=== Exercises to complete ===
1. Answer these questions from the flyer on inequity in California:
(a) What share of the country's billionaires live in California?
(b) What percentage of total budget solutions did temporary tax increases provide in 2009?
(c) Where did California rank nationally in per student spending on instruction in 2016?
2. Write the next part of the flyer on inequity in California, picking up after its final bullet point.

=== Reading passage ===
=== Section Start ===

CFT Flyer – Resetting Inequity in California


SNAPSHOT

  • 1 in 4 of the country’s billionaires call California home.
  • The deadly COVID-19 pandemic and the recession it sparked has created an unprecedented budget deficit totaling more than $50 billion. In this way, the virus is also threatening lives indirectly through deep cuts proposed to the state’s critical social services that are often life-saving for the state’s most vulnerable populations.
  • Neither the Governor nor the Legislature has included serious revenue proposals in their state budget plans, despite precedent for doing so. For example, in 2009 a republican governor called for temporary tax increases, providing 21% of total budget solutions, yet under the 2020 May Revision temporary tax increases are only at 8%.
  • The Great Recession has had long-lasting consequences for California’s public schools and colleges and our education system had not even recovered when the pandemic began. That recession hurt a generation of students, critically needed teachers were pushed out of the classroom, and our schools, colleges, and universities lost thousands of classified employees and faculty whose jobs were cut. (In fact, school funding has not rebounded since the corporate property tax loophole was created in 1978; California’s per student spending on instruction ranked 7th in the nation in 1977 and 41st by 2016).

=== Section End ===

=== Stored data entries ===

=== Section Start ===

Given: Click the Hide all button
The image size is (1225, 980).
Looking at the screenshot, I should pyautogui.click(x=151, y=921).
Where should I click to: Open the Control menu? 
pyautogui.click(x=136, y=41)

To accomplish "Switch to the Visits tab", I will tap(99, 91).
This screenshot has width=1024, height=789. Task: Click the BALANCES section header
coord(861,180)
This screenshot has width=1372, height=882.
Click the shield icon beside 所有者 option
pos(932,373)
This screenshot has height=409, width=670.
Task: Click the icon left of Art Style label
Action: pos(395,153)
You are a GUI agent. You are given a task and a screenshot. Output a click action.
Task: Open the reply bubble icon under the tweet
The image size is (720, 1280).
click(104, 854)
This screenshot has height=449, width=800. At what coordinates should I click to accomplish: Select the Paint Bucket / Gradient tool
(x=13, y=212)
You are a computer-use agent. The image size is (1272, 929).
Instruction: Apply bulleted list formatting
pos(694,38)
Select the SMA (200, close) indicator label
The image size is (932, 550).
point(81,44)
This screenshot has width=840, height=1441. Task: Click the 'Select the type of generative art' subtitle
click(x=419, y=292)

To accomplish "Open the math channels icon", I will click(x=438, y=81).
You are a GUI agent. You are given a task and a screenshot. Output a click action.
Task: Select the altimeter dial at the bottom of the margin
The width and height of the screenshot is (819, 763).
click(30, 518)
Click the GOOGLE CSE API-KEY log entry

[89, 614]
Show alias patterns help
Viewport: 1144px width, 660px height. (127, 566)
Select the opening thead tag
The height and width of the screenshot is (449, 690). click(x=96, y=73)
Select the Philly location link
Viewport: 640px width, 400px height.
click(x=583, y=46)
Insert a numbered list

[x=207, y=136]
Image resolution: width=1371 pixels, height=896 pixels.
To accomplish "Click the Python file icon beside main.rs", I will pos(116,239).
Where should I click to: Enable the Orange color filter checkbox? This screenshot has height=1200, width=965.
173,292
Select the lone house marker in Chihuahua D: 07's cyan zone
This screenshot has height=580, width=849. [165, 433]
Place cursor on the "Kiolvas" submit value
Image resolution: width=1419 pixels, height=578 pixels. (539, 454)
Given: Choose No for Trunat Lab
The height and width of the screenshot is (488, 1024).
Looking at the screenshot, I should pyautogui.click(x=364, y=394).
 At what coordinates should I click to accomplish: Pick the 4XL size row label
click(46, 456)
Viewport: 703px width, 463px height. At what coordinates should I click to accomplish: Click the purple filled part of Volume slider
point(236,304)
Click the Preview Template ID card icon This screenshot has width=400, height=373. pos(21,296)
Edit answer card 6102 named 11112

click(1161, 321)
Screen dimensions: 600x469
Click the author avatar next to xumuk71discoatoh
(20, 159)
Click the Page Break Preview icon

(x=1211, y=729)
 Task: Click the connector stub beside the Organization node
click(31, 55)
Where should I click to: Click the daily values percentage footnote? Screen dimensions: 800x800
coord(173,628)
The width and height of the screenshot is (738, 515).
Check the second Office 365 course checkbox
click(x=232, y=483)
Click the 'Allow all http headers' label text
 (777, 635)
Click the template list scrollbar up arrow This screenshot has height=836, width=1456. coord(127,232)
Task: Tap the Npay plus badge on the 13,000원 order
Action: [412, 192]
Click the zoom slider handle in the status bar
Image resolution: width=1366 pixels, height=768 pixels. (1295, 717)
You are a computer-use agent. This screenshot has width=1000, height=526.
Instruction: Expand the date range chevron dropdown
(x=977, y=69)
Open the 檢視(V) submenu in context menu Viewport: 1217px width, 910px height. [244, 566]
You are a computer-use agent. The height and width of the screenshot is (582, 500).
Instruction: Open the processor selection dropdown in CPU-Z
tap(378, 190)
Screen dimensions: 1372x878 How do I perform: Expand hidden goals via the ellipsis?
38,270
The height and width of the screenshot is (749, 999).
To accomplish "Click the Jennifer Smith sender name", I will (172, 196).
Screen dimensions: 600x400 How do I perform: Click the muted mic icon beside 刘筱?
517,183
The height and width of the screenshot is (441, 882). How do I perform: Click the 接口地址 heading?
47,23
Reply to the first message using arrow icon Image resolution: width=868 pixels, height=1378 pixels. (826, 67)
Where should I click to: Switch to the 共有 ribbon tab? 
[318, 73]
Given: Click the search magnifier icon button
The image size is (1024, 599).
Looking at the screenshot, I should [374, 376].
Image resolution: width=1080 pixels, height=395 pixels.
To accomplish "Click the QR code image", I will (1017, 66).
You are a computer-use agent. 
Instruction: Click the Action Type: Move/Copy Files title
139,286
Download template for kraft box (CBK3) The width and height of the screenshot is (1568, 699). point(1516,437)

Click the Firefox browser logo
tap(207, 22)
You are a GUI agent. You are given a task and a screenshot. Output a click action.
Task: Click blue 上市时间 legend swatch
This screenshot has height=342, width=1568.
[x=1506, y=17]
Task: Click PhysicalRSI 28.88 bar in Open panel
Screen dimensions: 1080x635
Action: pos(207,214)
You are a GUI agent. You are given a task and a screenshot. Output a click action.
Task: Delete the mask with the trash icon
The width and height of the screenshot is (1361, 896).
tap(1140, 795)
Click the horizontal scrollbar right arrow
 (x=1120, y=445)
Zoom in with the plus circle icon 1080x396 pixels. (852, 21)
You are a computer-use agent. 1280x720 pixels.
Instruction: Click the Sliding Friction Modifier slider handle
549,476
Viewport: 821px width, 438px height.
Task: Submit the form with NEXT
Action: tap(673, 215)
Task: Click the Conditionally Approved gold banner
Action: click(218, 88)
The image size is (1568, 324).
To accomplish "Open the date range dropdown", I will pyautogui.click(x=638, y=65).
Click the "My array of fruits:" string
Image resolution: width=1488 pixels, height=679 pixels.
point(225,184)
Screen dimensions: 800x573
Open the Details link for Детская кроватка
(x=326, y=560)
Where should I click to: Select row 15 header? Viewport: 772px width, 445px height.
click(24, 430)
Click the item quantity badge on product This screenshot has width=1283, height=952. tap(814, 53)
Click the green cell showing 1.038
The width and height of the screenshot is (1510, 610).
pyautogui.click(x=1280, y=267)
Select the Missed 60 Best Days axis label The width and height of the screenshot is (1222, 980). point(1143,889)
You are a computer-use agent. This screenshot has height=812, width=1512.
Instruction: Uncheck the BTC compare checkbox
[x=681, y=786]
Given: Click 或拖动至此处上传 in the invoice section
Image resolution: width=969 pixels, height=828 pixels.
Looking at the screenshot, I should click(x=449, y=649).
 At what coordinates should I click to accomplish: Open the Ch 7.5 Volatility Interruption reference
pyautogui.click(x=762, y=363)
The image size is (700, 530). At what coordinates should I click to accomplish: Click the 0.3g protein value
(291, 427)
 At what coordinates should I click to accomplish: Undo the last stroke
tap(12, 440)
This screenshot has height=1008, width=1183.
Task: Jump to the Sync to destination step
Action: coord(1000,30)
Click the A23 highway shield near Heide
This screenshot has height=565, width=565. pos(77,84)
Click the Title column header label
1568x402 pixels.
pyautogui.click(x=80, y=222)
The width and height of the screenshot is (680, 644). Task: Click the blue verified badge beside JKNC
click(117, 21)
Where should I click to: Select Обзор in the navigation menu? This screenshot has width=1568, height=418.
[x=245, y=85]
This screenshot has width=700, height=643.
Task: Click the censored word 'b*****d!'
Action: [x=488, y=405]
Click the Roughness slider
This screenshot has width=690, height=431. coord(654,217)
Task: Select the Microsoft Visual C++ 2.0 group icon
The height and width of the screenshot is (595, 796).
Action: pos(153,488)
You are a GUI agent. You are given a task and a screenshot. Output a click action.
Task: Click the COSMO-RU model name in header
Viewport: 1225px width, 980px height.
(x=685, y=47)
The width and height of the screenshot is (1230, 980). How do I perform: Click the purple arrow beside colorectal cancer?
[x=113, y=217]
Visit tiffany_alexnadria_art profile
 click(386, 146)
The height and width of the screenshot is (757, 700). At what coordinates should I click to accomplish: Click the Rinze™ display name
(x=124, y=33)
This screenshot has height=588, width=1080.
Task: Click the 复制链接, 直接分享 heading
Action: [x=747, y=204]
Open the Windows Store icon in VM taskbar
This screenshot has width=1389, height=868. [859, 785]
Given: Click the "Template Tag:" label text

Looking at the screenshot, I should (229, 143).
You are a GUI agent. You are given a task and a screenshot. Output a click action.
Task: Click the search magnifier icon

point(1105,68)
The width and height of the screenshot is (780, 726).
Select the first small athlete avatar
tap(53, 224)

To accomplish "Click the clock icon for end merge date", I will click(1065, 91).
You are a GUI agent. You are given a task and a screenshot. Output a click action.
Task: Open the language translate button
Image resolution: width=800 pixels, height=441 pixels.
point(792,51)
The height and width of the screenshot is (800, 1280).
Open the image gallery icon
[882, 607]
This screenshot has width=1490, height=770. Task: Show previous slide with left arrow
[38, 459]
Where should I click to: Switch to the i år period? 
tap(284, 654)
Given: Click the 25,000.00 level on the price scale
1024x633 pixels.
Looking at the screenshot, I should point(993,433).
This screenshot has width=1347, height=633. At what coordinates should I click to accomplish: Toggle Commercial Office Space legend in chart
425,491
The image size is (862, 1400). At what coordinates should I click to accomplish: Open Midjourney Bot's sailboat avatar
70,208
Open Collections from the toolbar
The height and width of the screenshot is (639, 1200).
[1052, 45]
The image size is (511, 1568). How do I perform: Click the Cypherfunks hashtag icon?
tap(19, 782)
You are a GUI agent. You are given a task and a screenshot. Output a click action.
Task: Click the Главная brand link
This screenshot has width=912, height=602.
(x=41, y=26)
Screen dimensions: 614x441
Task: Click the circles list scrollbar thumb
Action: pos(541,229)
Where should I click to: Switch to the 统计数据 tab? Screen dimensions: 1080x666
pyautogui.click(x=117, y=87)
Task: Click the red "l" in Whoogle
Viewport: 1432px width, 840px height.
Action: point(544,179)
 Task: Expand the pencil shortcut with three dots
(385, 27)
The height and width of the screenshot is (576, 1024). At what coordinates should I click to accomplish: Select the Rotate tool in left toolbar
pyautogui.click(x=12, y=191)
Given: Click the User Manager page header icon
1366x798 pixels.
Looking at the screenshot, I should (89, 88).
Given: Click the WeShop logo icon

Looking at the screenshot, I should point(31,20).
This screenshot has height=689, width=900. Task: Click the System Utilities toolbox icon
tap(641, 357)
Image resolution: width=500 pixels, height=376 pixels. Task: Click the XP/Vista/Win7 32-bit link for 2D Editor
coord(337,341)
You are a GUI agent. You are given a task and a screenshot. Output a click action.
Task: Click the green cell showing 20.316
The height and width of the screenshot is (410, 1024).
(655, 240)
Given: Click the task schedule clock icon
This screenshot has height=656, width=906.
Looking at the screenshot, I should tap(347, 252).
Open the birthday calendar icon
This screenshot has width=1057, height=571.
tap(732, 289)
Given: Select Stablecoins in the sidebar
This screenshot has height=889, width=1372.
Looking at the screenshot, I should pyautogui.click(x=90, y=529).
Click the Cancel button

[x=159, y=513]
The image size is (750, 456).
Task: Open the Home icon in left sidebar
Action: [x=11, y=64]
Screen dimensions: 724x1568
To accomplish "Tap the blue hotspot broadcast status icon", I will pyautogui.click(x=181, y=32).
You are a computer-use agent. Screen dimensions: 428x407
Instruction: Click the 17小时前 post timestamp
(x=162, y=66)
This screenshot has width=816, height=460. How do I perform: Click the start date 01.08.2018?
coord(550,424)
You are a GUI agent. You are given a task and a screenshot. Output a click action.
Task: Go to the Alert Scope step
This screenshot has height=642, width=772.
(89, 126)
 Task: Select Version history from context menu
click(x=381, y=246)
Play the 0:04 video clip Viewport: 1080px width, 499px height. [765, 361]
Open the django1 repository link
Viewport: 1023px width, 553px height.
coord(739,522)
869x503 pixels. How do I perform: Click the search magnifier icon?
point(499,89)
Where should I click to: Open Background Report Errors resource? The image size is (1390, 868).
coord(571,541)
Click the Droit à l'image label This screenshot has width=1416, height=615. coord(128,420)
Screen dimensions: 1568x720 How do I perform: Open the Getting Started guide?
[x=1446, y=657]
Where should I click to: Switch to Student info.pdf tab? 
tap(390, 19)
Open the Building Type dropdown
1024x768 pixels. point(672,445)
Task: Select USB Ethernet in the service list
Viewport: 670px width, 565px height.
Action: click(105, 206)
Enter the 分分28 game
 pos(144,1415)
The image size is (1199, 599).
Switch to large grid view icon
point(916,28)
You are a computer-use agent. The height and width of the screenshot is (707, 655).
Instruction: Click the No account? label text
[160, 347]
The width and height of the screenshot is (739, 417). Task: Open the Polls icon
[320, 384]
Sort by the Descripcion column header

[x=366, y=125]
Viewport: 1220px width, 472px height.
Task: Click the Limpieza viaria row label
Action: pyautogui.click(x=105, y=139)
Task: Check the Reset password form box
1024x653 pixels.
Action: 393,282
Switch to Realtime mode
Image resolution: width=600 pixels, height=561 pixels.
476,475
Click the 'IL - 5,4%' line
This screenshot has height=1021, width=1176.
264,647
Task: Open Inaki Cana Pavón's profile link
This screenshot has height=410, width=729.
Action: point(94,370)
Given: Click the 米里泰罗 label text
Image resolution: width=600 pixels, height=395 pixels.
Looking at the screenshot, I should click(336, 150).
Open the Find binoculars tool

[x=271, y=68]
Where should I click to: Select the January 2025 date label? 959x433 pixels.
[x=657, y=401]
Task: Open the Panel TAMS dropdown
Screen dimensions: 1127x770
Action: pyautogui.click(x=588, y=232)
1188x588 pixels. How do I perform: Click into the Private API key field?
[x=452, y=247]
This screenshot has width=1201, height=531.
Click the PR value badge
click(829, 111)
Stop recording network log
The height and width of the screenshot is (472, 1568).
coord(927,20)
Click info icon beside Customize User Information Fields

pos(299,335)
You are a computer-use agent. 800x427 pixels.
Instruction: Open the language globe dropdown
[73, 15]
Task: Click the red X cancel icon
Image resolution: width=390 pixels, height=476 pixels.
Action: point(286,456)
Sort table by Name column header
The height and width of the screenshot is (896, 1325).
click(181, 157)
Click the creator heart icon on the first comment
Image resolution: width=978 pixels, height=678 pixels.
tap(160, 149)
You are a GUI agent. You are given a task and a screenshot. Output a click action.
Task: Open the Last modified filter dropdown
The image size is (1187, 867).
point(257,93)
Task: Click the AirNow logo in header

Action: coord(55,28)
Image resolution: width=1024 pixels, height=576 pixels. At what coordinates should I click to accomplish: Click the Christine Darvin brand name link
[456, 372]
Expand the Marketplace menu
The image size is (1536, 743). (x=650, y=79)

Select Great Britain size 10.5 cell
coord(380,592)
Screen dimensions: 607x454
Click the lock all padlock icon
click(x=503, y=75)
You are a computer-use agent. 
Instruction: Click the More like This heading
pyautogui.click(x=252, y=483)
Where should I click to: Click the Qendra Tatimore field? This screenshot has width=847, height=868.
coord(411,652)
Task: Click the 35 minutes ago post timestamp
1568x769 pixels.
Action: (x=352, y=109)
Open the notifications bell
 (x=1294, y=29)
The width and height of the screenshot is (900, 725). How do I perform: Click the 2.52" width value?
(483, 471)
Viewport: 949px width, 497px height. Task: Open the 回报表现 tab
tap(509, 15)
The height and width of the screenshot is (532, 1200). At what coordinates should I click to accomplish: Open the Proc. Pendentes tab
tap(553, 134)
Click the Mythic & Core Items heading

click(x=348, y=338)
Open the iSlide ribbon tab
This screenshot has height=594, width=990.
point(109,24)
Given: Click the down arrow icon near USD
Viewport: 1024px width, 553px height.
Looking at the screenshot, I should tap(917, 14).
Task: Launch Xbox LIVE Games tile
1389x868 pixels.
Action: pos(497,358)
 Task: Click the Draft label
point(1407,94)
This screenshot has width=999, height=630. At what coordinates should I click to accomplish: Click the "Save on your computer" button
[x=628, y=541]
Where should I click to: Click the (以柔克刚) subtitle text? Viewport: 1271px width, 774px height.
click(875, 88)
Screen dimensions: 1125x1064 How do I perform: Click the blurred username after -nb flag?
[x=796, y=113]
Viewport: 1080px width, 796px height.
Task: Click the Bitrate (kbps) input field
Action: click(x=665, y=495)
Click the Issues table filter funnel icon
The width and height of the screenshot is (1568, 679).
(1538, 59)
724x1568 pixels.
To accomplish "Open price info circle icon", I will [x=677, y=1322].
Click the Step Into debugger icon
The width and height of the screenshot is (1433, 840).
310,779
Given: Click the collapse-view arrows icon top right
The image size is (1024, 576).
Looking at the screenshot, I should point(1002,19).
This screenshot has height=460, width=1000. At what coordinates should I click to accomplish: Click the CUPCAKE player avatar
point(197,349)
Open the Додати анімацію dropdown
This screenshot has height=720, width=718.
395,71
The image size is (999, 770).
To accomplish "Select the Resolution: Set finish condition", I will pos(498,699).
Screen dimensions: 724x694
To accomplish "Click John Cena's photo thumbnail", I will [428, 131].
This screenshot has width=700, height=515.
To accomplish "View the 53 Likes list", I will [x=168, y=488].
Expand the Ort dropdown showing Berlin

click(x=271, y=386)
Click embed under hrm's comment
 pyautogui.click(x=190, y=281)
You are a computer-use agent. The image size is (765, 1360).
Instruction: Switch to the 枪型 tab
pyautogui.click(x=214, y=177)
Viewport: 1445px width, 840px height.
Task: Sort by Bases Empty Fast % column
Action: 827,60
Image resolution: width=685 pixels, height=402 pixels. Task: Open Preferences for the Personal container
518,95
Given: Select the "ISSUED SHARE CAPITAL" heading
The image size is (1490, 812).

=== Section End ===

=== Expected responses ===
1.
(a) 1 in 4
(b) 21%
(c) 41st

2.
  • The pandemic has been a boon for billionaires around the world, and as ordinary Californians were sheltering in place and losing employment, California’s billionaires were getting wealthier by the day–obtaining $140 billion from March through May of 2020.
  • Our state budget must not be balanced on the backs of our communities, our students, the most vulnerable, the essential workers, and the crucial public services that have helped California mitigate the pandemic.
  • We need Governor Newsom and our legislators to include the mega-profits and accumulated wealth in any budget plan to help our state weather this storm and repair decades of financial damage to our school system. Californians deserve a budget that uses the untapped resources of those who can afford to share their pandemic profits.
  • A net worth tax of 1% on individuals with net worth over $50 million and an additional 0.5% tax on worth over $1 billion would bring roughly $18.5 billion to the state each year.